I wrote about this yesterday but I had a little realization earlier today. Yesterday was the first time in probably 4 months that I felt like I was getting better. I feel like I am healing. I am still covered in TSW related stuff and my back is still red and oozy but I feel the progress. During the good times I’m a little uncomfortable, but it is tolerable. I can pretty easily go to work for 7 hours and be out of the bath for 8-9 hours. These are all huge things. I just feel better overall.
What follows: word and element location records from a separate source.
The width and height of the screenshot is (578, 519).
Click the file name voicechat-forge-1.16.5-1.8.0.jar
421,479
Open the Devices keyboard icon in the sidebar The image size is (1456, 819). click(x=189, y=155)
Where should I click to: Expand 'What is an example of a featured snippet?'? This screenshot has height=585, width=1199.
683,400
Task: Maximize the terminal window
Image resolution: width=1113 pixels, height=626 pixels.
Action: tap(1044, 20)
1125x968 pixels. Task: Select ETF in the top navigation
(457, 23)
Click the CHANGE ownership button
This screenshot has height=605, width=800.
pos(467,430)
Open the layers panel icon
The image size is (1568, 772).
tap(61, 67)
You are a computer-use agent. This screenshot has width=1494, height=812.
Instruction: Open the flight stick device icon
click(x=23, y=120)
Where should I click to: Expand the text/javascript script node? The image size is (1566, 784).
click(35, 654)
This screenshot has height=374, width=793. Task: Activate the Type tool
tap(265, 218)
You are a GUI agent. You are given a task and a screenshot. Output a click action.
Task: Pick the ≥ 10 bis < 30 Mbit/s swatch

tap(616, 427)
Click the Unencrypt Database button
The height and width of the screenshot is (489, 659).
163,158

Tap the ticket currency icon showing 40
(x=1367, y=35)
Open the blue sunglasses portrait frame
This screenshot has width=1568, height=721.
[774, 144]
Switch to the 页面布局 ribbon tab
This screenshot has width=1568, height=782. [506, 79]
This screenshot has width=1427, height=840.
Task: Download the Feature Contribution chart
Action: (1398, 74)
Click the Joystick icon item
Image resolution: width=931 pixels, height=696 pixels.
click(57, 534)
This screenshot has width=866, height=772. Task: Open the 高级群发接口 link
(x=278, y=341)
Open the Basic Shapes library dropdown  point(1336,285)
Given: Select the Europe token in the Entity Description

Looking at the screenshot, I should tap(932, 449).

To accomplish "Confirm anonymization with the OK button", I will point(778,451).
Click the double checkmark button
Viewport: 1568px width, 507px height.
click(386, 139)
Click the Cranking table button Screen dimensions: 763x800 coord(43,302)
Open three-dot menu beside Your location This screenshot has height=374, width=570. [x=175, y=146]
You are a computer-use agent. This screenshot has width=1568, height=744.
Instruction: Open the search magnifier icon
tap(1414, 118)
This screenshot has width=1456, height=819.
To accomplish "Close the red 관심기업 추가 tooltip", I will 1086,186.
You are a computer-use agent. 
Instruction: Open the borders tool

It feels like the good is getting better. The past month or so, the bad seemed like it was getting worse, but less frequent. But the good hadn’t really changed much in quite some time, if that makes sense. Now, the good periods, which are more frequent, are becoming better.
Someone on the forum wrote about the stages of grief. I think that I just entered the acceptance phase.
Part of accepting TSW is accepting the fact that although things are better for right now, they can go back to being terrible at any time. Also, we have to accept that we don’t know when we will be healed. All plans are completely tentative. I can’t really make any definite plans until I am completely better because I have no idea what will be going on with my skin tomorrow, next week or even next year. I’m working on developing a balance of realistic optimism with respect to my TSW. I need to be optimistic that things will get better and are on track. At the same time, I must understand that things could get worse and really accept that but not dwell on it or let it keep me from enjoying any of the good periods that I have.